**Action item**
For this task, extract exactly the lines of the data below, from the line containing "Click the current date/time value" through the last one, with pictures left out.
[Data under study Boundary: Start]
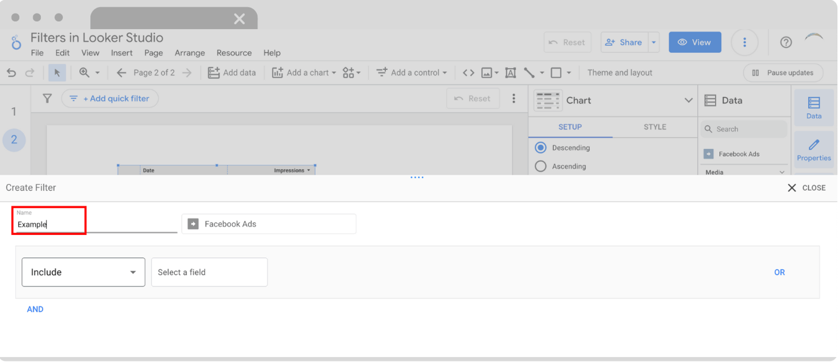This screenshot has height=362, width=838.
Task: Click the Select a field input
Action: tap(209, 272)
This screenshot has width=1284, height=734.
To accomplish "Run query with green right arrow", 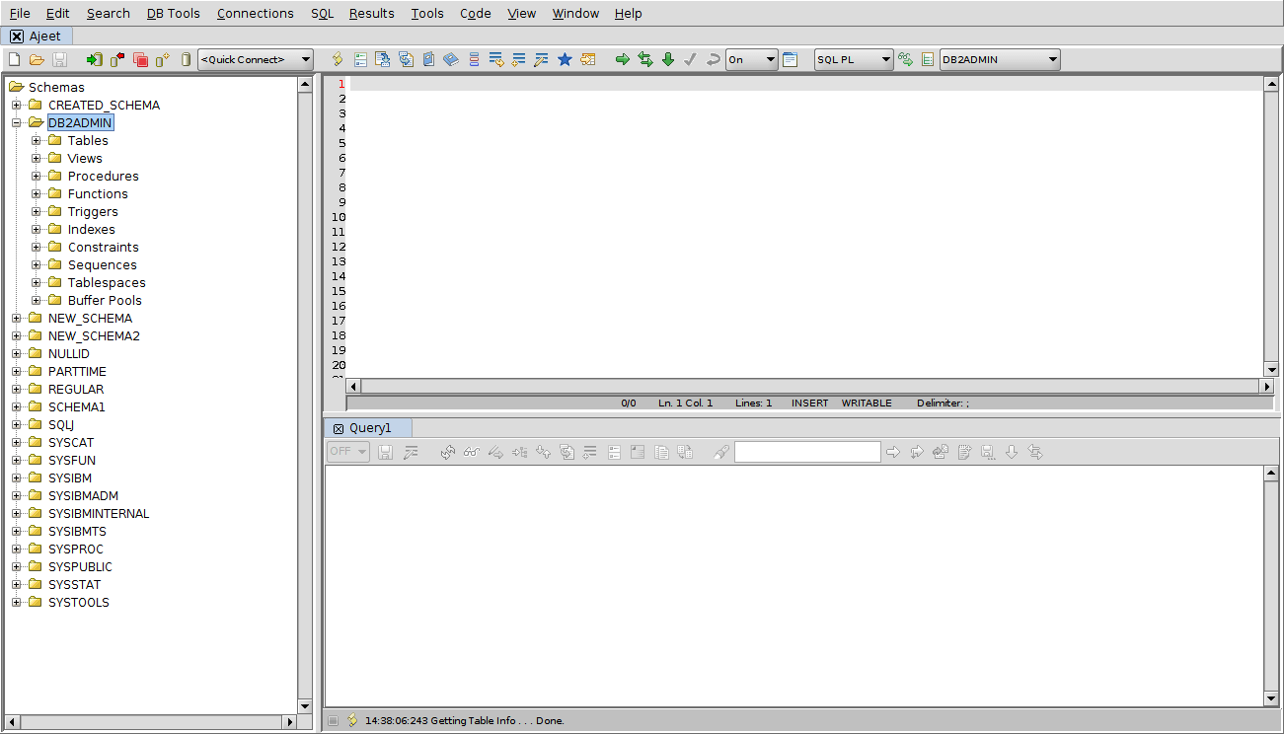I will [623, 60].
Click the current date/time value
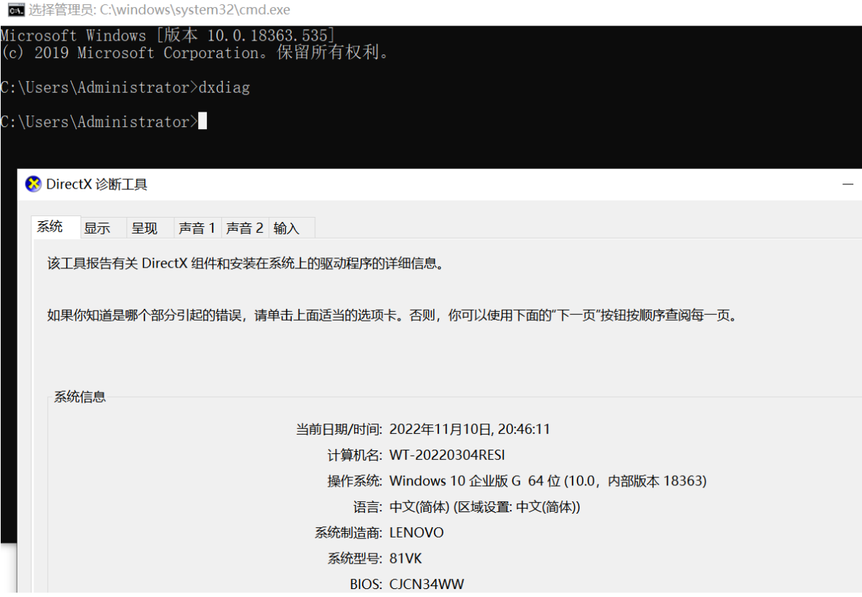862x597 pixels. 469,429
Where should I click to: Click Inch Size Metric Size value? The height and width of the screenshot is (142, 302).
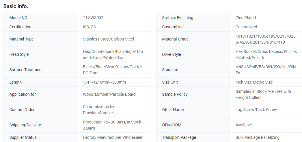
[Data under study Boundary: End]
**Answer space**
Click the current date/time value
862x597 pixels. 469,429
Where should I click to: Click Inch Size Metric Size value? The height and width of the screenshot is (142, 302).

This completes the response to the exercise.